Don’t deny us our global Celtic identity

Don’t deny us our global Celtic identity says Grand Bard of Cornwall

“Launceston has a proud place in Cornwall’s story. It is the historic capital of Cornwall and the castle was built by Brian of Brittany, the Breton knight who became the first Earl of Cornwall following the Norman Conquest. The creation of this earldom recognised Cornwall’s historic integrity and laid the foundations for the constitutional differences that make modern Cornwall distinct from England.”

With these spirited words Merv Davey, Telynyor an Weryn, Grand Bard of Cornwall and passionate Cornishman, began his Proclamation speech on behalf of the bards of Gorsedh Kernow who had gathered in the town Square.

“Today it is our culture and heritage which is under threat” said the Grand Bard, “and despite a potential climbdown on the much-maligned Devonwall issue there are still forces at large today that would deny us our Celtic, global identity and demote Cornwall to a provincial existence on the periphery of a so-called south west region.”

Criticising the lack of TV and radio coverage of this year’s St Piran’s Day celebrations, the Grand Bard warned against indifference and negative stereotyping by the media which sometimes led to expressions of intolerance and racism towards Cornish people.

“We do, however, have the use of some powerful democratic tools,” said the Grand Bard, “including recognition of the Cornish language, Kernewek, National Minority Status and the Devolution Deal which gives a clear commitment to cherish and promote our precious Cornish culture.”

The Grand Bard was speaking on the occasion of the Proclamation Gorsedh in Launceston on 22nd April, 2107.

Proudly representing the town, the Mayor of Launceston, Cllr Brian Hogan, warmly welcomed Gorsedh Kernow and formally invited the gathering of blue robed bards to hold their bardic ceremony and Esedhvos Festival of Cornish Culture in Launceston later in the year.

“Launceston is and has been a bastion of Cornishness on the banks of the Tamar, our border with England, and its predecessors, for more than a millennium,” said Merv Davey, “and on behalf of all my fellow bards I am delighted to accept this kind invitation from the Mayor and townspeople of Launceston.”

Gorsedh Kernow exists to maintain and promote the national Celtic Spirit of Cornwall and to give expression to such spirit, to encourage the study of Cornish history and literature, the Cornish language, to foster Cornish art, music, dance and sport and to link with other Celtic countries.

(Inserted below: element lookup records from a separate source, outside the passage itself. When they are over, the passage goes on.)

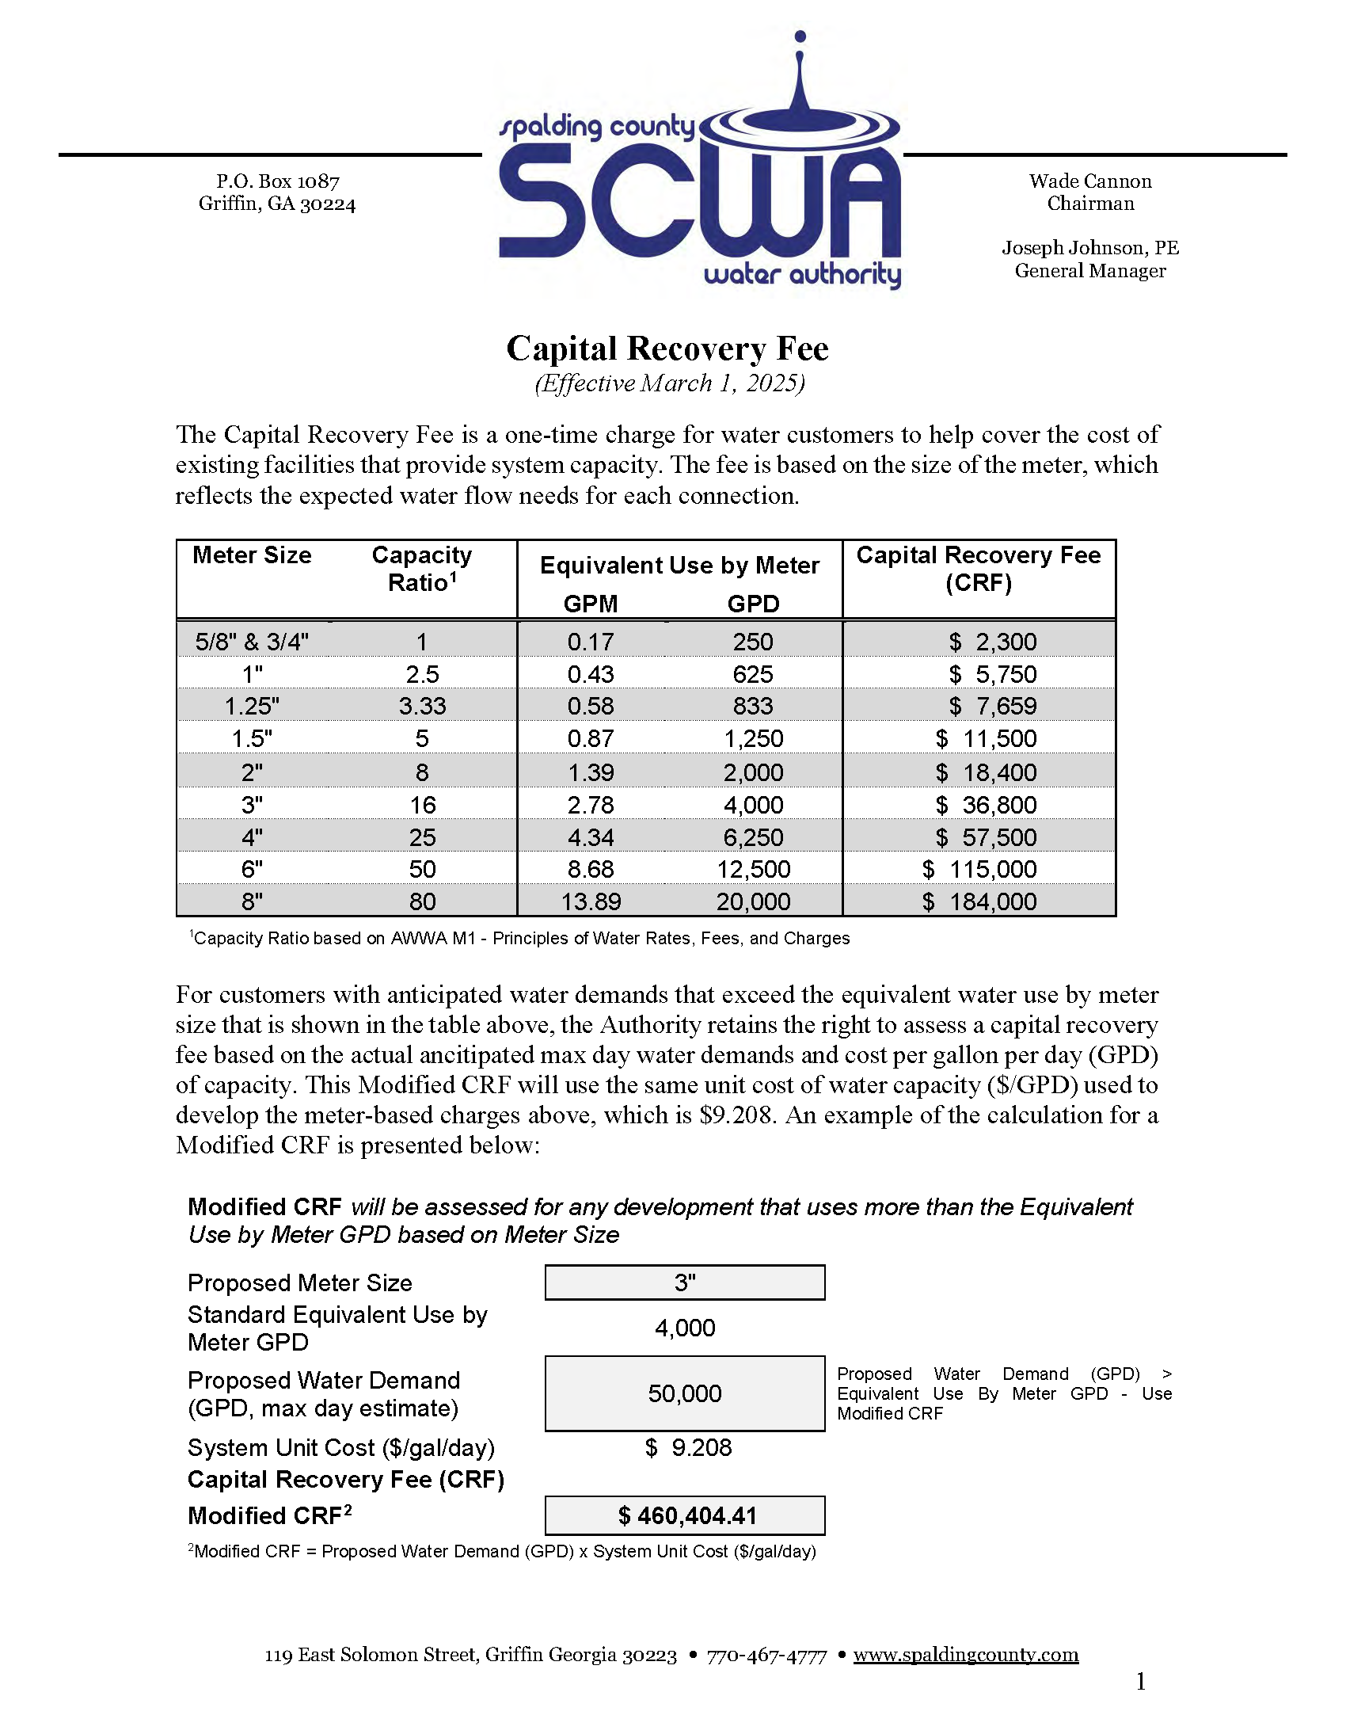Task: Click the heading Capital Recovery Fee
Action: [x=667, y=349]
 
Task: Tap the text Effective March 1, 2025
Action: [x=670, y=383]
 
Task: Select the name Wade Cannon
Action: [x=1089, y=182]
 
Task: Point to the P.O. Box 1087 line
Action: [x=278, y=182]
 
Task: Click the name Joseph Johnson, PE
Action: [x=1089, y=248]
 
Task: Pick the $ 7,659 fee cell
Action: [x=992, y=706]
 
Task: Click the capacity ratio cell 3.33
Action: [x=422, y=706]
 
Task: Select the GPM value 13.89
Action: [x=591, y=902]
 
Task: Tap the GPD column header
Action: [x=753, y=604]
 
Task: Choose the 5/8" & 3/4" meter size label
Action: [x=253, y=642]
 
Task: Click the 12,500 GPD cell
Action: [x=753, y=870]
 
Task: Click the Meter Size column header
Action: [x=252, y=555]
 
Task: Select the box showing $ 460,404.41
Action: [x=685, y=1515]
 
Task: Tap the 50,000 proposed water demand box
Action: [x=685, y=1393]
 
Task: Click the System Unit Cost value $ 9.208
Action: [x=688, y=1447]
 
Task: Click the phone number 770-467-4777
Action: [x=766, y=1656]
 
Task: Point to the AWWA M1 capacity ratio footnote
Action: [x=520, y=939]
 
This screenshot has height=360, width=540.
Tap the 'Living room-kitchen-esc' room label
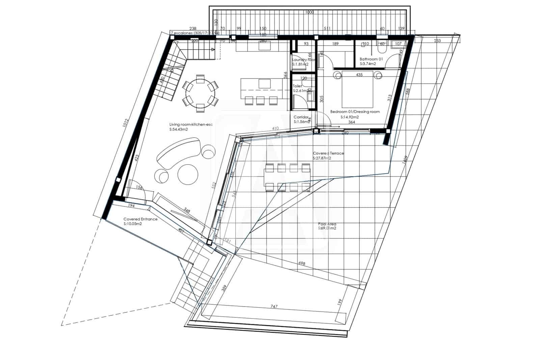click(191, 125)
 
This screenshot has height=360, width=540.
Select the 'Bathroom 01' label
click(371, 59)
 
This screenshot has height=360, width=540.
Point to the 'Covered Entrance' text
click(140, 219)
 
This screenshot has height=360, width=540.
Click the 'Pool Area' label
click(327, 224)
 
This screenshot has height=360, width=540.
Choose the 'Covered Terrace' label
click(328, 153)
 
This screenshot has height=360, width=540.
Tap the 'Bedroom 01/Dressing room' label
click(355, 112)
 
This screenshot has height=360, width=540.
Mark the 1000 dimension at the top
click(309, 12)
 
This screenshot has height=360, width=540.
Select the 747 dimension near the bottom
click(274, 307)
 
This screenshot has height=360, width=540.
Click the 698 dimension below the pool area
click(302, 263)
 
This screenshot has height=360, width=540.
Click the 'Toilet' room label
click(297, 86)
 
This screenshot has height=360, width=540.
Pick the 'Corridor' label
click(301, 117)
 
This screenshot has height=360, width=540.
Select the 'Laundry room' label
click(304, 60)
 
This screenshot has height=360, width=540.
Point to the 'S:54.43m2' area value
click(179, 129)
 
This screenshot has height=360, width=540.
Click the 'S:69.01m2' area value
click(327, 228)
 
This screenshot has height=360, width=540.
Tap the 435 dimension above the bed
click(359, 75)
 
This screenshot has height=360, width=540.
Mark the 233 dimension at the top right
click(437, 41)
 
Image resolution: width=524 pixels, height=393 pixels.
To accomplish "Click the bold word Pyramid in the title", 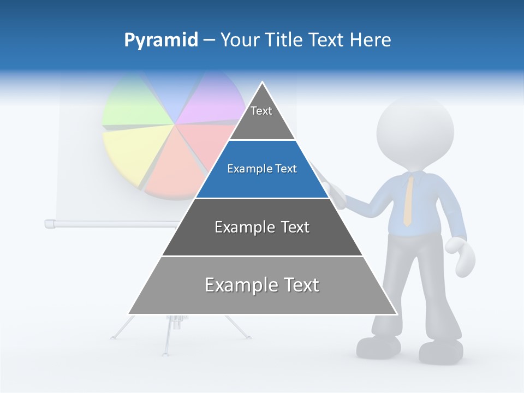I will pyautogui.click(x=160, y=40).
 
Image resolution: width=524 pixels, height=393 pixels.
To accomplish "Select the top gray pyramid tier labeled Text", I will pyautogui.click(x=262, y=117).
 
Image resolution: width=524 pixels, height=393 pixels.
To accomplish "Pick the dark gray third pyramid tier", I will pyautogui.click(x=262, y=228).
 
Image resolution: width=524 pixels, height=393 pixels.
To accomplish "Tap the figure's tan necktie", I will pyautogui.click(x=408, y=199).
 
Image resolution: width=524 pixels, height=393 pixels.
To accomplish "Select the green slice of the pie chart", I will pyautogui.click(x=131, y=104).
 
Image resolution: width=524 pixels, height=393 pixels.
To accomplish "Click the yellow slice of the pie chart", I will pyautogui.click(x=128, y=150).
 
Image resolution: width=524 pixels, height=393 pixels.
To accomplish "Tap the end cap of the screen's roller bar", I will pyautogui.click(x=49, y=223).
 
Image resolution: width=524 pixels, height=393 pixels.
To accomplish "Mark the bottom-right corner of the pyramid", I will pyautogui.click(x=397, y=314).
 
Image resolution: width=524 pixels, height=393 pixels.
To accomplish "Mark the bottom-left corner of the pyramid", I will pyautogui.click(x=128, y=314).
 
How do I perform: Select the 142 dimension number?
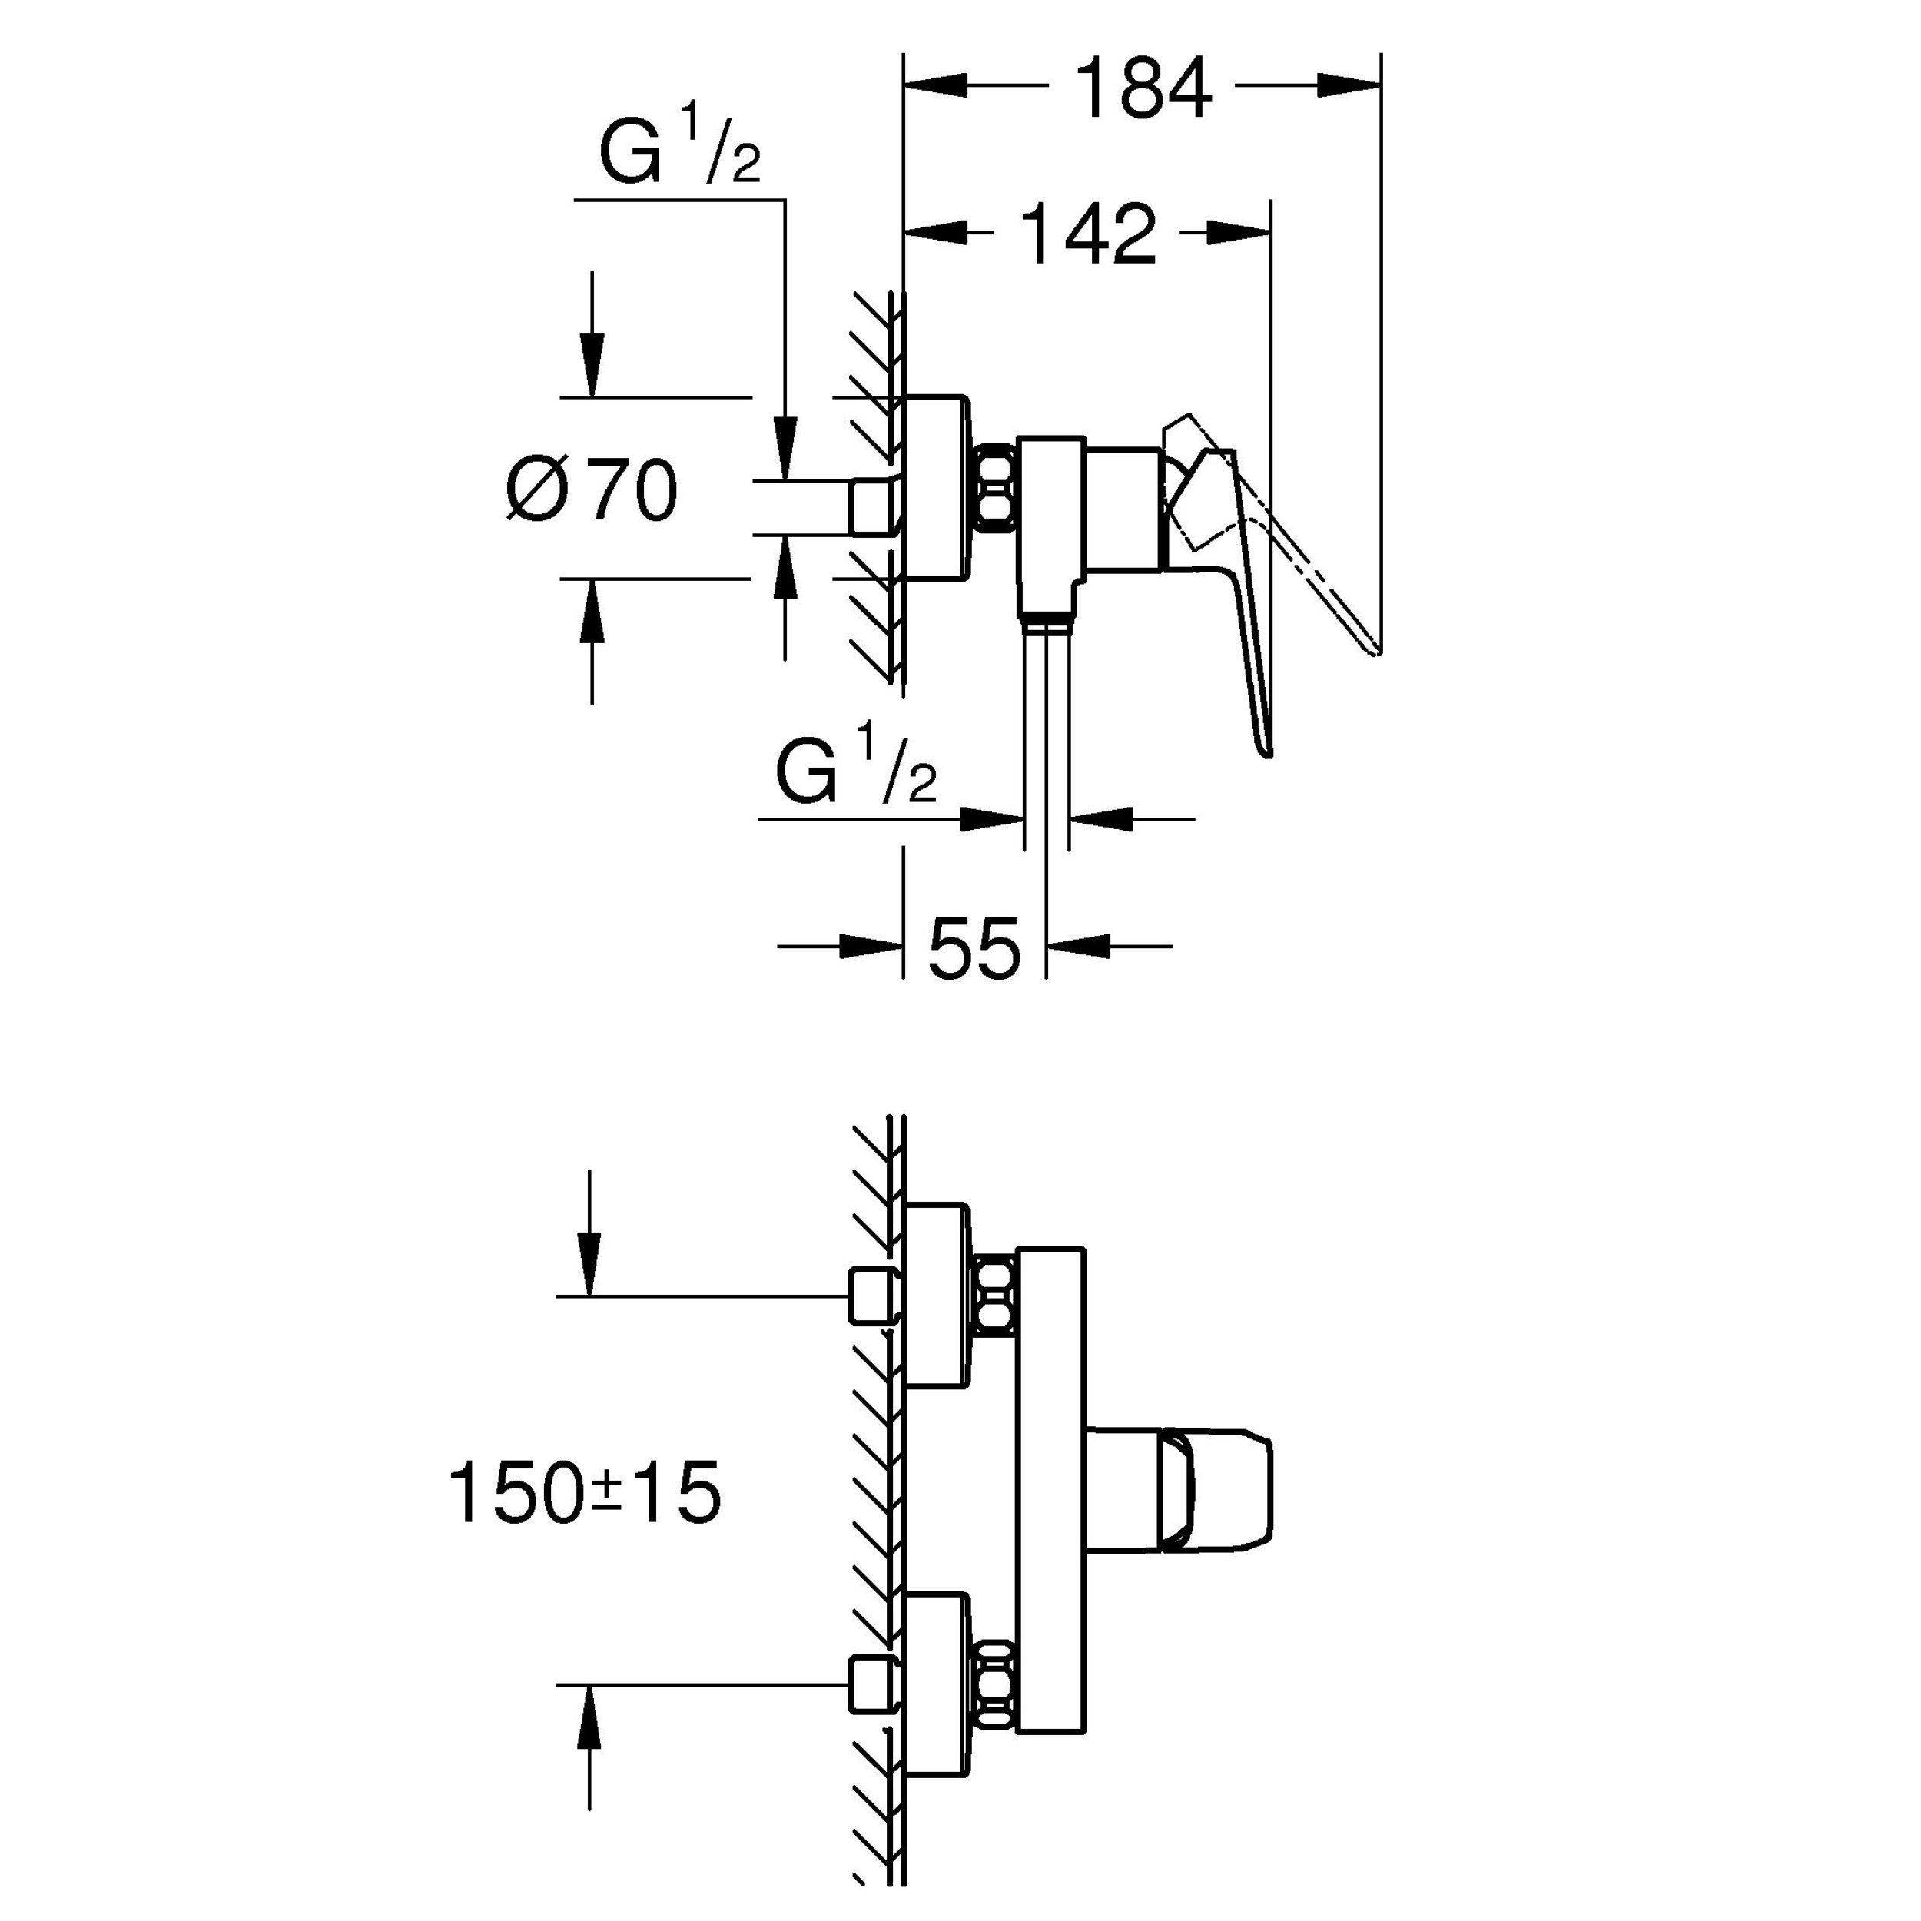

The Cornish language, Kernewek, was formally recognised by European Charter in 2002; the Cornish were given National Minority Status under the European Framework Convention in 2014; and the Devolution Deal of 2015 includes a clear commitment to cherish and promote Cornish Heritage.

The Gorsedh Kernow Proclamation ceremony will take place at 11am on Saturday 22nd April 2017 in Launceston town Square.  The procession of bards will leave Launceston Town Hall at 10.45am.

The Esedhvos Festival of Cornish Culture, which includes the Saturday bardic ceremony, will also  be held in Launceston from Wednesday 30th August until Sunday 3rd September 2017.